Our team is in Annual Trends Report Mode. Yesterday we published our first of seven Trends Reports tracking Mergers & Acquisitions in the Media and Software Sectors. This report is for the media space. One part of the report is to collect the deals that for this space. We use an auto-population algorithm that fills the lists many times a day. We then use an Industry Map and rules set that maps the categorized deals into a simple flat taxonomy just used for this report. We can then compare sub-segments of the Sector to see which segments are performing better or worse. Note we do this for 7 different reports each with its own Industry Map and rules set. We never have to categorize a deal more than one time. The mapping engine puts the deals into the appropriate bins for that report. Check it out here.

Wednesday, January 4, 2012

Flying a Kite - Starting a Taxonomy

For Christmas, I got this wonderful book about the Brooklyn Bridge. It is called "The Great Bridge" by David McCullough. One part, he wrote about the first bridge to cross the Niagara Gorge built by Charles Ellet. The way Ellet started the bridge was to offer five dollars the first American boy who could fly a kite over to the Canadian side of the gorge. The bridge span was 1,010 feet, and young Homer Walsh won the prize. Ellet took the kite string that spanned the gorge, and tied successively heavier cords and pulled them across the gorge until he had a heavy cable spanning the gorge and from that he built his bridge.

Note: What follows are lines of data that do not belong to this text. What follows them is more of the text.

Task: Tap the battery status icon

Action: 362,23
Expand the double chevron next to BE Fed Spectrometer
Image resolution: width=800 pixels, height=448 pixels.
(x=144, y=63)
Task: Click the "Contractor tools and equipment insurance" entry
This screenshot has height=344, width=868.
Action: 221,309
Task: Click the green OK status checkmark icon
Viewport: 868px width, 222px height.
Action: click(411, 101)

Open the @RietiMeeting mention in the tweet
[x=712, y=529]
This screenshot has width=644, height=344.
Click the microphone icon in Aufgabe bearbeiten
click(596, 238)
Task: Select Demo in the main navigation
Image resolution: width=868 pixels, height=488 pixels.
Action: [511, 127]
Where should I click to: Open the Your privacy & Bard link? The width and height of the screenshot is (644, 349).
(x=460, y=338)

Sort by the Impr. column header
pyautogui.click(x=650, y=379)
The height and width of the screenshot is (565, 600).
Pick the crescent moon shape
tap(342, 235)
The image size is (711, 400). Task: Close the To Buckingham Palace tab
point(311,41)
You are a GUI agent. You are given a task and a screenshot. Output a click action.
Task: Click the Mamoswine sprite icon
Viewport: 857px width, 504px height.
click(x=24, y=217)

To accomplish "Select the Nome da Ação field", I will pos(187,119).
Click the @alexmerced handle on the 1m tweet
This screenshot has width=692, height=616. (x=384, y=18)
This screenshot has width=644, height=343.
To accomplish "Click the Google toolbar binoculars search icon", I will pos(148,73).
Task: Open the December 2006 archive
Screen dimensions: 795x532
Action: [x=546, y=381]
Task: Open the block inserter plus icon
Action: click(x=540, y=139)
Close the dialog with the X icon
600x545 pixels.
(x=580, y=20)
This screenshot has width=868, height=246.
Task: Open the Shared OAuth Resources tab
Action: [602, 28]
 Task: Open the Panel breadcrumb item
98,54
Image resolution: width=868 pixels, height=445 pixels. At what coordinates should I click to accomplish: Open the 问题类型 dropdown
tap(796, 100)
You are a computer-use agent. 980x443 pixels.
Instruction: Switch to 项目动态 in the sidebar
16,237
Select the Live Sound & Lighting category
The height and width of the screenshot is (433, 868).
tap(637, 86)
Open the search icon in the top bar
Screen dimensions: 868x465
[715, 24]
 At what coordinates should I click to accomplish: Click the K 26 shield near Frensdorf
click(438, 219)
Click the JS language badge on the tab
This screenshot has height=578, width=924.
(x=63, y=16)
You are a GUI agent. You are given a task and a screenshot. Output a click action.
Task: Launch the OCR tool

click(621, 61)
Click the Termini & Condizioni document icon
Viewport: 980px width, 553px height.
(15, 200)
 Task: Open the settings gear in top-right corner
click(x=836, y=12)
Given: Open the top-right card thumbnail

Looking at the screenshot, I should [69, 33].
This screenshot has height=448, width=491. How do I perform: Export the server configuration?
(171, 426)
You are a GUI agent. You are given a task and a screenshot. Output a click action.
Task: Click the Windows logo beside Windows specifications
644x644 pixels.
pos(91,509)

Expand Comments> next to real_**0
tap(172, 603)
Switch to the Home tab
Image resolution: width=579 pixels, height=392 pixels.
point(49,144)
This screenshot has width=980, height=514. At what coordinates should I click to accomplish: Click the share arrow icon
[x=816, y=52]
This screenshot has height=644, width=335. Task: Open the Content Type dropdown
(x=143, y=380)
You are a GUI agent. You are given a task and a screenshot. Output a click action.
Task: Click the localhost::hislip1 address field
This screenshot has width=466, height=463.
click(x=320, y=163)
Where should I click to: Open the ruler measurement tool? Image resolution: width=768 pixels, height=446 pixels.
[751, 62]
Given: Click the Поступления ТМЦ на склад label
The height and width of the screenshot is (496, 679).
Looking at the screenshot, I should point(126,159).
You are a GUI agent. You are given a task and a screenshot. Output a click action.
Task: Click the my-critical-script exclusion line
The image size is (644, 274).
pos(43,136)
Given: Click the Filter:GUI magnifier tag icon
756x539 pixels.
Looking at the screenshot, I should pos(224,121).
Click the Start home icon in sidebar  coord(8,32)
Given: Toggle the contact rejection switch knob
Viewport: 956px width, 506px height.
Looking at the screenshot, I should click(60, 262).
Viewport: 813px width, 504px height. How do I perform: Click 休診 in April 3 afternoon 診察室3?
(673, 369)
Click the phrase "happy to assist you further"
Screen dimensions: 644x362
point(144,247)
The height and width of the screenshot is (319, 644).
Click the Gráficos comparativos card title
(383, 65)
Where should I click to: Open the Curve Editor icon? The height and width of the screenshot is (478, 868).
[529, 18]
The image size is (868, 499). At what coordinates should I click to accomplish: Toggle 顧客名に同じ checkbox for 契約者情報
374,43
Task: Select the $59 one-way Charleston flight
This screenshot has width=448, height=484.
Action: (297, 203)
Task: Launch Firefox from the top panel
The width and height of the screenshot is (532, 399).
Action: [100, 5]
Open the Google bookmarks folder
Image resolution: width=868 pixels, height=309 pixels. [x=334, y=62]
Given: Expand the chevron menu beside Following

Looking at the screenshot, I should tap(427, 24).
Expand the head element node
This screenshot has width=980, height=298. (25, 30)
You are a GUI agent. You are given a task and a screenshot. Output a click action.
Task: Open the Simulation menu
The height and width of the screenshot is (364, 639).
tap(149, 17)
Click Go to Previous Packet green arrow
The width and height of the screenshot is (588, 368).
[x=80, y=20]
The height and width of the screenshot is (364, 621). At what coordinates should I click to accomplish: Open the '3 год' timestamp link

This story reminded me of our team's first efforts of building a business taxonomy. We started with a simple flat set of categories, and then added a second set of categories. After that we migrated to hierarchical trees, and then to banyans, and today we are ever adding features and complexity to our business taxonomy. But we could not have gotten to where we are today, unless we had first tried our first simple solution to span our own problem.